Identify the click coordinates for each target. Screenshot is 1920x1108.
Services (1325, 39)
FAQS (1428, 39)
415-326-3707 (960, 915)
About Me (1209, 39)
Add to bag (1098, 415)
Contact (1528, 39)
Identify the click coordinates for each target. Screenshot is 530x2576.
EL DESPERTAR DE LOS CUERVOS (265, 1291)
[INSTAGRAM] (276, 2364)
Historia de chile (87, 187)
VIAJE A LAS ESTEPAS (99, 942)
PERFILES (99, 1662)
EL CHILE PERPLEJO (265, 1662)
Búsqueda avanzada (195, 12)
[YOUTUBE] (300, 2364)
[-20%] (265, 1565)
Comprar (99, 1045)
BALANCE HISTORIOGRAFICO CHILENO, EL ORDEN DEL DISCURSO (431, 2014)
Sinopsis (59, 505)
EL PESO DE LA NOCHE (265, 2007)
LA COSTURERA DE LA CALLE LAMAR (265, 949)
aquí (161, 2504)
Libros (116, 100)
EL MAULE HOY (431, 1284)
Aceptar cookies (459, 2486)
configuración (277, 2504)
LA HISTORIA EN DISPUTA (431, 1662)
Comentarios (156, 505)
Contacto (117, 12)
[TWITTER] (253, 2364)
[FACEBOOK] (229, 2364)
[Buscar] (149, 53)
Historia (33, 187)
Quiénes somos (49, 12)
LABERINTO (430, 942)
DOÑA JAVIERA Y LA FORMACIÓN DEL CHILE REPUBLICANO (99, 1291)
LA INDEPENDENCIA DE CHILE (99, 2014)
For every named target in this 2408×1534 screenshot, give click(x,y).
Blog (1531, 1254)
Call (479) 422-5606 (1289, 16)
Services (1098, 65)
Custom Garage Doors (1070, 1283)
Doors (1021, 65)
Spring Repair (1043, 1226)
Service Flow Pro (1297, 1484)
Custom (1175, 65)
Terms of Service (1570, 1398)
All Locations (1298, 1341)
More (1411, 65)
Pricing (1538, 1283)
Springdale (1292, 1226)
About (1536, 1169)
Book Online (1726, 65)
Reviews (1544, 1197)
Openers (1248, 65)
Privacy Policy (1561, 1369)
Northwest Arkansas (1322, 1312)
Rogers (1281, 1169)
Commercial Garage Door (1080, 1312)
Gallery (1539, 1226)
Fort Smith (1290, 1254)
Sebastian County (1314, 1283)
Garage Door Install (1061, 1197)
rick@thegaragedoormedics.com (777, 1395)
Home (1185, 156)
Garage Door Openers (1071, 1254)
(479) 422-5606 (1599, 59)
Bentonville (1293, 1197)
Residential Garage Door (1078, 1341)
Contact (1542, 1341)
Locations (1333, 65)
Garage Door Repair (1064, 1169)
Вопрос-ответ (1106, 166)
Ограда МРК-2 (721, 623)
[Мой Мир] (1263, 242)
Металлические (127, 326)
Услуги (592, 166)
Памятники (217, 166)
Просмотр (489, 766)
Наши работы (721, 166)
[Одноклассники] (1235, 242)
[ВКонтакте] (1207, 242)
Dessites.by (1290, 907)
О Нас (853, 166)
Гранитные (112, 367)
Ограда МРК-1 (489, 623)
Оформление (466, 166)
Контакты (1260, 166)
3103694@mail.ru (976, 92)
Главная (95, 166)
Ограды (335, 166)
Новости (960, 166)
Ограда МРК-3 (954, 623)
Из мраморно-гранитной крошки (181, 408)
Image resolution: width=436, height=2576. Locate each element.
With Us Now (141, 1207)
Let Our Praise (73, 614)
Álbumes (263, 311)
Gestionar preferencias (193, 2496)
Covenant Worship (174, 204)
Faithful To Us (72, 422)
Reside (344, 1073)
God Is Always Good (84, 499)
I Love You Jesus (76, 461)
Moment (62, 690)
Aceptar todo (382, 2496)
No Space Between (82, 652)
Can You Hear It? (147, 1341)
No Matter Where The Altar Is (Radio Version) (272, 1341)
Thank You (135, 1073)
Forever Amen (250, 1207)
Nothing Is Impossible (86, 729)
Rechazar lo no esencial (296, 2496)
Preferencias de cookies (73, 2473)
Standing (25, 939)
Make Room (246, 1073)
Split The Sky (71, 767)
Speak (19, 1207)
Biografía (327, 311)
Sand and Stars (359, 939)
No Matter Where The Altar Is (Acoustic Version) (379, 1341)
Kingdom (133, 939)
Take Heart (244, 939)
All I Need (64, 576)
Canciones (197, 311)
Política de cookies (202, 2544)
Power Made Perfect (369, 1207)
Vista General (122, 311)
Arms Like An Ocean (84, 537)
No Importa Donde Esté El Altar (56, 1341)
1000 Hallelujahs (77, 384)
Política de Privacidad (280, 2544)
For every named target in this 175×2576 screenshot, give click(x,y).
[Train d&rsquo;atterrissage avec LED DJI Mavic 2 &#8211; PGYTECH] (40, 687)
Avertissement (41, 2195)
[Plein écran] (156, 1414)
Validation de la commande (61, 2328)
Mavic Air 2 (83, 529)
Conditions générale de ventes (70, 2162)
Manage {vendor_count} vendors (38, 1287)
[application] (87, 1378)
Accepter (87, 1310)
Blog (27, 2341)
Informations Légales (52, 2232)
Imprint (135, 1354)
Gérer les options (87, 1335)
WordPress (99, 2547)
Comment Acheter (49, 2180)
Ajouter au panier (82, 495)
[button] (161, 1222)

○ ○ ○ ○ ○

Having output the line that contains "PERFILES (99, 1662)", stop. Every line before it, back to the first line of the data, must be reproduced exactly.

• Solution for this exercise:
Identify the click coordinates for each target. Screenshot is 1920x1108.
Services (1325, 39)
FAQS (1428, 39)
415-326-3707 (960, 915)
About Me (1209, 39)
Add to bag (1098, 415)
Contact (1528, 39)
Identify the click coordinates for each target. Screenshot is 530x2576.
EL DESPERTAR DE LOS CUERVOS (265, 1291)
[INSTAGRAM] (276, 2364)
Historia de chile (87, 187)
VIAJE A LAS ESTEPAS (99, 942)
PERFILES (99, 1662)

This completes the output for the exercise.